Rose (Sosie Bacon) works in an emergency psychiatric unit, a job more impossibly challenging and difficult than anyone who has billions of dollars has ever done a day in their life. A patient dies by suicide in front of Rose, claiming to have seen a smiling entity that “wears the faces of other people.” That patient had herself witnessed a suicide. As you can guess from the trailers and this brief recap, it’s a classic “chain letter” or “forward this email or else” scenario. As with “The Ring,” Rose is gonna off herself in less than a week, passing the invisible smiler onto whoever sees her do it.

“Smile” moves slowly through this slender synopsis. It has a few good shock-and-“aw hell no” moments, many of which blissfully fall into the “painfully uncomfortable but not a jump scare” category. It is so much more unsettling to just see a creature quietly hanging out in the periphery of a scene than to cue their entrance with an orchestral shriek. As fun as those punctuations of peril are, it’s hard not to just want Rose (and the movie around her) to move things along.

Weirdly, “Smile” has both a great climax and a wildly unsatisfying final act. Not only does it inarticulately and inadvertently argue that the most noble thing a suicidal person can do is end things quietly, it shortchanges Rose’s catharsis. Does it do so with a wickedly disturbing monster encounter? Oh, yes. Thus, there are definitely worse recent resolutions to worry about, darling.

Bacon is remarkably good here. Maybe not so good as to obscure the fact that her parents are Kevin Bacon and Kyra Sedgwick. Can the next horror movie use a metaphor about how the only people who get to make art are the spawns of wealthy artists? This isn’t new, but checking filmographies on Wikipedia and IMDB feels more like surfing Ancestry.com these days.

Were it just a stack of cheesy cliches wearing a trench coat and yelling “Boo,” “Smile” would be harmless, unoriginal Halloween fun. On the flippity flop, if it had been smarter, it could have successfully made a point about how all these profitable horror movies that traffic in trauma probably do some incidental damage to the real people they’re fictionally depicting. Instead, it only almost gets a passing grade based on some A+ frights and B- B-movie supporting characters. Not enough to offset the F- for lazy immorality.

Grade = C-  

Other Critical Voices to Consider

Darkskylady at Darkskylady Reviews says “Though useful as a film for a drinking game, ‘Smile’ delivers yawns, not terror, except if you love jump scares. The use of mental health is also an issue. There is no regard or care, no purpose beyond common horror props.”
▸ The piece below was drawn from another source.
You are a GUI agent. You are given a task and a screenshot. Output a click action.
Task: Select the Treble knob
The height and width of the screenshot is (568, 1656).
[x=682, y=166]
Rendy Jones at Rendy Reviews says “Throughout ‘Smile,’ Sosie Bacon is haunted by an entity that makes her hear voices. I, too, was hearing a voice: it was Jamie Lee Curtis saying, ‘It’s about trauma.’”

Megan Navarro at Bloody Disgusting says “There’s a familiarity to the curse’s nature and formula, drawing easy comparisons to several beloved horror films. Even still, it’s well-crafted and introduces a fresh feeling mythology, with some genuine scares along the way.”